## WHAT THE TASK ASKS
Please set down the entries below once more, exactly.

## INFORMATION PROVIDED

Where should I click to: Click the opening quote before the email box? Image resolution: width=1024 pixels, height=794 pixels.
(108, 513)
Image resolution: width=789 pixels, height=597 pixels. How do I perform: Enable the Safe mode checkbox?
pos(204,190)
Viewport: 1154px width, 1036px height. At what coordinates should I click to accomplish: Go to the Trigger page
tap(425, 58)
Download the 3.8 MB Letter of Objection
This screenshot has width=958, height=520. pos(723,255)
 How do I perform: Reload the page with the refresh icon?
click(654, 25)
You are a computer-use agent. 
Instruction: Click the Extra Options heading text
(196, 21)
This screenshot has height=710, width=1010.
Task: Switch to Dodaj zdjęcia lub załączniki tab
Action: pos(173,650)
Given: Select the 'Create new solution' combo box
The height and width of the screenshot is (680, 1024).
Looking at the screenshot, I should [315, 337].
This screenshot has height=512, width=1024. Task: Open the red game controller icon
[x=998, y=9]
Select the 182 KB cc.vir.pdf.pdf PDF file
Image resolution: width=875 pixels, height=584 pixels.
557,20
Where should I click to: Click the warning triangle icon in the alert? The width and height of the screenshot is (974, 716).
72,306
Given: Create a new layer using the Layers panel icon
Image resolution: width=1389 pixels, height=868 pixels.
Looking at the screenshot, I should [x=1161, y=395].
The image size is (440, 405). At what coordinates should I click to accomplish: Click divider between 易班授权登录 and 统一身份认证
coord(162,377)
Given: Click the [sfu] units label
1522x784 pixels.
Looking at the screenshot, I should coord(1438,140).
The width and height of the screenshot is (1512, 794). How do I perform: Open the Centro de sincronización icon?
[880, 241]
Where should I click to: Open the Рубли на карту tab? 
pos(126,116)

## TASK RESPONSE
Where should I click to: Click the opening quote before the email box? Image resolution: width=1024 pixels, height=794 pixels.
(108, 513)
Image resolution: width=789 pixels, height=597 pixels. How do I perform: Enable the Safe mode checkbox?
pos(204,190)
Viewport: 1154px width, 1036px height. At what coordinates should I click to accomplish: Go to the Trigger page
tap(425, 58)
Download the 3.8 MB Letter of Objection
This screenshot has width=958, height=520. pos(723,255)
 How do I perform: Reload the page with the refresh icon?
click(654, 25)
You are a computer-use agent. 
Instruction: Click the Extra Options heading text
(196, 21)
This screenshot has height=710, width=1010.
Task: Switch to Dodaj zdjęcia lub załączniki tab
Action: pos(173,650)
Given: Select the 'Create new solution' combo box
The height and width of the screenshot is (680, 1024).
Looking at the screenshot, I should [315, 337].
This screenshot has height=512, width=1024. Task: Open the red game controller icon
[x=998, y=9]
Select the 182 KB cc.vir.pdf.pdf PDF file
Image resolution: width=875 pixels, height=584 pixels.
557,20
Where should I click to: Click the warning triangle icon in the alert? The width and height of the screenshot is (974, 716).
72,306
Given: Create a new layer using the Layers panel icon
Image resolution: width=1389 pixels, height=868 pixels.
Looking at the screenshot, I should [x=1161, y=395].
The image size is (440, 405). At what coordinates should I click to accomplish: Click divider between 易班授权登录 and 统一身份认证
coord(162,377)
Given: Click the [sfu] units label
1522x784 pixels.
Looking at the screenshot, I should coord(1438,140).
The width and height of the screenshot is (1512, 794). How do I perform: Open the Centro de sincronización icon?
[880, 241]
Where should I click to: Open the Рубли на карту tab? 
pos(126,116)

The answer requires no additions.